The Seattle Times (3 June) called it
“historic,” as did Sawant. Her party, Socialist
Alternative (SAlt), had earlier denounced the lengthy
phase-in (only after 11 years – in 2025 – will
workers who receive tips catch up to the rest) and
elements on the “big business wish list.” Sawant (who
was on the advisory committee) presented a series of
amendments to eliminate provisions for a lower “training
wage” for teenagers and disabled workers, as well as
delays for tips and health care benefits. All were voted
down. She then joined her Democratic colleagues to make
the final vote unanimous, later calling it “an
absolutely historic movement” (Democracy Now, 5 June).
An article on the SAlt website hailed the “victory” as
“an historic achievement.”
Was it? Sawant said the measure “signifies a transfer
of income of $3 billion from the richest in the city to
the bottom-most workers,” and the SAlt article claimed
that that “one hundred thousand workers will be lifted
out of poverty” Nonsense, workers earning $15 an hour won’t
even be able to pay the rent, which by 2017-21 is
bound to be quite a bit higher. Certainly the vote shows
that Democrats are feeling the need to do something to
defuse unrest over inequality. Ballot measures calling
for minimum wage hikes are being proposed in San
Francisco, Oakland, Chicago and other cities. Yet
“Council members acknowledged it would take more than a
gradual pay increase to make the city more affordable,”

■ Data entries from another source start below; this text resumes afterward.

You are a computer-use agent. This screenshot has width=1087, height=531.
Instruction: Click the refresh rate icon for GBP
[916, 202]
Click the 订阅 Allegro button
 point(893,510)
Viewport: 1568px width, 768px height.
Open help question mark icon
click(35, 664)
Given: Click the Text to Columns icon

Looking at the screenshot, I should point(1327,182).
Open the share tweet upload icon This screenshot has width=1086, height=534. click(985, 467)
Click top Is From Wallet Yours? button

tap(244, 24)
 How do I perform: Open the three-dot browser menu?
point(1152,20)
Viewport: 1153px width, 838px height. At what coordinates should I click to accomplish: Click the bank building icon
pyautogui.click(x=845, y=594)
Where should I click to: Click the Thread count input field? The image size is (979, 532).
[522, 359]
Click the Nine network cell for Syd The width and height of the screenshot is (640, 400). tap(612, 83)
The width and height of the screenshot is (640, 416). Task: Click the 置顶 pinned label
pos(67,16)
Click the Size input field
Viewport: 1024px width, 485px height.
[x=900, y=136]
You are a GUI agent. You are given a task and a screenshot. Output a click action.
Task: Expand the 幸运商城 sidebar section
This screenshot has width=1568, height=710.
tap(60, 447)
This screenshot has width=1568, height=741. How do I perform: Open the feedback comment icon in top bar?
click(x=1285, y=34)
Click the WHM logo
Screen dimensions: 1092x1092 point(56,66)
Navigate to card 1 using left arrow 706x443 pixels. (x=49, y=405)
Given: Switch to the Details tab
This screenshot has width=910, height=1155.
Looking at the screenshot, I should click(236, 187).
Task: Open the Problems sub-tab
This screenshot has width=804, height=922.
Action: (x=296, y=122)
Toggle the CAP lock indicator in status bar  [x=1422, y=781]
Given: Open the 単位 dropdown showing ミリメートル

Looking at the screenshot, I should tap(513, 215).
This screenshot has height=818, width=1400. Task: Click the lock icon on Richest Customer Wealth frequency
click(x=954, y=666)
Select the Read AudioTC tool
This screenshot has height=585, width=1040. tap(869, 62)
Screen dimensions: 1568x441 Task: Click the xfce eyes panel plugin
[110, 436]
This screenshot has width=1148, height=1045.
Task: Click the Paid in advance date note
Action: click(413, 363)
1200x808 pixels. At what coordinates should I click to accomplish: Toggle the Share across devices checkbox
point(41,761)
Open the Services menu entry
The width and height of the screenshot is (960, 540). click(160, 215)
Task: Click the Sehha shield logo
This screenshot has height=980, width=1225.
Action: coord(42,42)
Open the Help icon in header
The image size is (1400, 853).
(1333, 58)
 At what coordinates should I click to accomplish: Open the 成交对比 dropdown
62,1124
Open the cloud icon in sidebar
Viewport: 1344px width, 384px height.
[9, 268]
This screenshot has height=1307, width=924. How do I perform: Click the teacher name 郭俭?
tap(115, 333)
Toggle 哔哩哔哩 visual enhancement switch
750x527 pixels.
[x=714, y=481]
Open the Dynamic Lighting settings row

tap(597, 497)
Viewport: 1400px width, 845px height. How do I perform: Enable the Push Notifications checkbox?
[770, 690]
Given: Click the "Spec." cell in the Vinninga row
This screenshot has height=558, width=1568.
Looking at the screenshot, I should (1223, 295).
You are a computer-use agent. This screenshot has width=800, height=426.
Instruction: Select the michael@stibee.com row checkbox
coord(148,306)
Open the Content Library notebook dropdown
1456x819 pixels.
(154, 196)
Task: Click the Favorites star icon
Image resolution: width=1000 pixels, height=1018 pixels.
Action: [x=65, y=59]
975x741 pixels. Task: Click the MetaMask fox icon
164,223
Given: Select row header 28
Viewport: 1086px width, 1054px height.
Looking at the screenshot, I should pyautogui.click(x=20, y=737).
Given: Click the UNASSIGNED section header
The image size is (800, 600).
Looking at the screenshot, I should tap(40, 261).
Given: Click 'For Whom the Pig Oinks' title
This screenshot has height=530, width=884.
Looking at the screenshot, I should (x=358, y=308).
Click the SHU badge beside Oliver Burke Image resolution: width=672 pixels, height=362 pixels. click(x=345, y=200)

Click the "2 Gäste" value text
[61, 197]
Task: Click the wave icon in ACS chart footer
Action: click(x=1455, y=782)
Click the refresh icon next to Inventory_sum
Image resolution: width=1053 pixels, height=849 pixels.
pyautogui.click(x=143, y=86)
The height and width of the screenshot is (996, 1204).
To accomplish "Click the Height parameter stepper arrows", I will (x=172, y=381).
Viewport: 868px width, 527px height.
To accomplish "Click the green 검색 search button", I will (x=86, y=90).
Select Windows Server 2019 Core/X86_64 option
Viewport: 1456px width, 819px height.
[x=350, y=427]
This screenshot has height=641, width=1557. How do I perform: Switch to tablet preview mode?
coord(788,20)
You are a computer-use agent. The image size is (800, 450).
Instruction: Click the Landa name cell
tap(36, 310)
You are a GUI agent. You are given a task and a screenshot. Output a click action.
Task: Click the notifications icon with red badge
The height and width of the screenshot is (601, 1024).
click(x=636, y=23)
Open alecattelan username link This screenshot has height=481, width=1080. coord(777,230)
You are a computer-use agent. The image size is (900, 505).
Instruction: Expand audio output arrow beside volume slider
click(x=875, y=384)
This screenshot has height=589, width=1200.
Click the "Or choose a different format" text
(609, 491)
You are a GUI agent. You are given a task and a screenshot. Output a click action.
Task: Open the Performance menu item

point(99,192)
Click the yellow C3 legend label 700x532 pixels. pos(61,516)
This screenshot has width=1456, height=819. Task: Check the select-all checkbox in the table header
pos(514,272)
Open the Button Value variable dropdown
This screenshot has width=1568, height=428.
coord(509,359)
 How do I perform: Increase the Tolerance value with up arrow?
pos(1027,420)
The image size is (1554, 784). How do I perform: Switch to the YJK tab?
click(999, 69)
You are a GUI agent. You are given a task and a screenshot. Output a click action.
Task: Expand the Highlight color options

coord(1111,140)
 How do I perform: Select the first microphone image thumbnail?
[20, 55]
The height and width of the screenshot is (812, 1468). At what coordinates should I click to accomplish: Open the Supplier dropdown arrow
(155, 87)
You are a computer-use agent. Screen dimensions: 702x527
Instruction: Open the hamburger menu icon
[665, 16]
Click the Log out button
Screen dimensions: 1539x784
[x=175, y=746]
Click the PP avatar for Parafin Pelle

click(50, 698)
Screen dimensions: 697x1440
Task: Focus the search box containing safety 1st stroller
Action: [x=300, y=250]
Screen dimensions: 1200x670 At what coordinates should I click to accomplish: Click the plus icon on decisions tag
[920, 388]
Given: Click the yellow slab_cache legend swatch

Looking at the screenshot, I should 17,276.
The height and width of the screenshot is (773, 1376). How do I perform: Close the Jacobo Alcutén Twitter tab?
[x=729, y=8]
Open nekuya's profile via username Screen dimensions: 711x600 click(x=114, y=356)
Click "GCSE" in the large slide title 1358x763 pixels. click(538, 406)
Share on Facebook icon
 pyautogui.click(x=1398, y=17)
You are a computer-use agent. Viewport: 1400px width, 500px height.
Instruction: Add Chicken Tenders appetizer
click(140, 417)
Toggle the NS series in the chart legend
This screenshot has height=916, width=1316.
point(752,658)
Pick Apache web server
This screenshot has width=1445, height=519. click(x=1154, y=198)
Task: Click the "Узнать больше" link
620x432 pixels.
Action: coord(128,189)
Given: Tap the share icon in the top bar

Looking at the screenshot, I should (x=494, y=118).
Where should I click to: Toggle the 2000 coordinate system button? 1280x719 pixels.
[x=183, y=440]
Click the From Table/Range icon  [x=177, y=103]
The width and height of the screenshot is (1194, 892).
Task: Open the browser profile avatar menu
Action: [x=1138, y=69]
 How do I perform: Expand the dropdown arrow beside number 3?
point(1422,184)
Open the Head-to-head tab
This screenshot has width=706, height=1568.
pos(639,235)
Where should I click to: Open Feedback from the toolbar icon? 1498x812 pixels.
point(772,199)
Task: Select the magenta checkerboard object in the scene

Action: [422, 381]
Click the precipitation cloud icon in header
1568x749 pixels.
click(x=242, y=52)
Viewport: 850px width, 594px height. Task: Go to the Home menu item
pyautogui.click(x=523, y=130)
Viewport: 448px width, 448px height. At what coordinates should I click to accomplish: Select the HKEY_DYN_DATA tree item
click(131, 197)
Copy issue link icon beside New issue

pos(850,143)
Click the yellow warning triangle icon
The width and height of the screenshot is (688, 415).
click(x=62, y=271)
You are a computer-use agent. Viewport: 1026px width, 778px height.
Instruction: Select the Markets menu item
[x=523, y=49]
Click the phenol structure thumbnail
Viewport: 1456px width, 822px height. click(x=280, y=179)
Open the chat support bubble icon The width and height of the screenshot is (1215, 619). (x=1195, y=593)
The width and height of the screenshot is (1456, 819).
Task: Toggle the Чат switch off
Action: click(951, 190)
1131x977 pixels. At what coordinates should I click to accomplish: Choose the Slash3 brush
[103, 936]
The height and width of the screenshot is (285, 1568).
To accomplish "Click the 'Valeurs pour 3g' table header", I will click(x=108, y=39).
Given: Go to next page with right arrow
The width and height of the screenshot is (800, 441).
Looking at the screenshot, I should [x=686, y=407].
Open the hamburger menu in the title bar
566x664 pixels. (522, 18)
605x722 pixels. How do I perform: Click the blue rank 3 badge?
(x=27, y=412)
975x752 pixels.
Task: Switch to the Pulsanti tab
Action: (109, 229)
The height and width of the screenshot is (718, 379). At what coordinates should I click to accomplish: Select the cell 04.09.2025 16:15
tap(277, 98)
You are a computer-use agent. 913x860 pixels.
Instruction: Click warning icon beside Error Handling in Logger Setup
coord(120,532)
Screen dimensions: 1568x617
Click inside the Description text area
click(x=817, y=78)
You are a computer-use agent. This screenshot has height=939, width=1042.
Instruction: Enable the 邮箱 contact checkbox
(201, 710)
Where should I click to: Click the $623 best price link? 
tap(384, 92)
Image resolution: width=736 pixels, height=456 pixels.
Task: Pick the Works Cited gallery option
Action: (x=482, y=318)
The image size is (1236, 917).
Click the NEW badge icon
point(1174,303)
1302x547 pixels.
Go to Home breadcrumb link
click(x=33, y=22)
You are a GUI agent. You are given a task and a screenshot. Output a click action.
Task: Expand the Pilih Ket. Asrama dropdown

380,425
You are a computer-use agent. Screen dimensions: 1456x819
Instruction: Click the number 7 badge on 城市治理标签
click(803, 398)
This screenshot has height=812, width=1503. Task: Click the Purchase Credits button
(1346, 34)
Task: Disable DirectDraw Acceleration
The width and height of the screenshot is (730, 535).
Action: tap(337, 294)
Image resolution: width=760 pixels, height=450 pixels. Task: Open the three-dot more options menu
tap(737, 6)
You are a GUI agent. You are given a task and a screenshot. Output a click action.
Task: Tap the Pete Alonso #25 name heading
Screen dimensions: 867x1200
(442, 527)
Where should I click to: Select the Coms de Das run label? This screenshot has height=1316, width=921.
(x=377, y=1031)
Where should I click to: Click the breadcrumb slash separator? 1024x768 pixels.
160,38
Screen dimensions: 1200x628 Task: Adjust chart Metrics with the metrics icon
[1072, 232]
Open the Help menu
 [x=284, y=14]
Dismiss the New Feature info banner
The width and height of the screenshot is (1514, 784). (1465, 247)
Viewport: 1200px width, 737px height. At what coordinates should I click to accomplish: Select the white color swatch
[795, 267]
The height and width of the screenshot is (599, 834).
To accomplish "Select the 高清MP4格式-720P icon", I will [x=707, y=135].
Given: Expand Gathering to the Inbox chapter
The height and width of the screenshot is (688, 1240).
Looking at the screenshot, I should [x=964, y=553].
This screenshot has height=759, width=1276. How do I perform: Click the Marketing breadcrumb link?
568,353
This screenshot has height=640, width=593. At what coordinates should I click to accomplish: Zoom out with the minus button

the Seattle Times account noted.
Democracy Now journalist Juan Gonzalez questioned
Sawant about her turnaround on the mayor’s plan, and the
International Socialist Organization (which is every bit
as reformist as Socialist Alternative) took her to task
for proclaiming it a historic victory and for “abruptly
dropping the campaign for a ballot measure to win a
stronger law” (socialistworker.org, 13 June). SAlt’s
answer is given in its headline on the city council
vote, “Victory for $15 in Seattle! How Socialists Built
a Winning Movement.” For the social democrats – whether
SAlt, ISO or the other brands – what’s key is not
mobilizing the working class against capitalism but
projecting the image of a “winning movement” (led by
them), no matter how paltry the gains.
Revolutionaries can support reforms that significantly
improve conditions for the working class and oppressed,
while emphatically denouncing their limitations and
underscoring the need to bring down the whole system of
production for profit. But the ballot initiative being
pushed by Socialist Alternative was not, in fact, better
than the mayor’s bill. In particular, it included a
provision, similar to one in Proposition 1 to establish
a $15 minimum wage in the Seattle-Tacoma Washington
“airport city” of SeaTac last November, that allowed
unions to agree with employers to contractually
exempt their members from the higher minimum wage.
This grotesquely anti-union clause was written into the
law by the labor bureaucrats who drafted it!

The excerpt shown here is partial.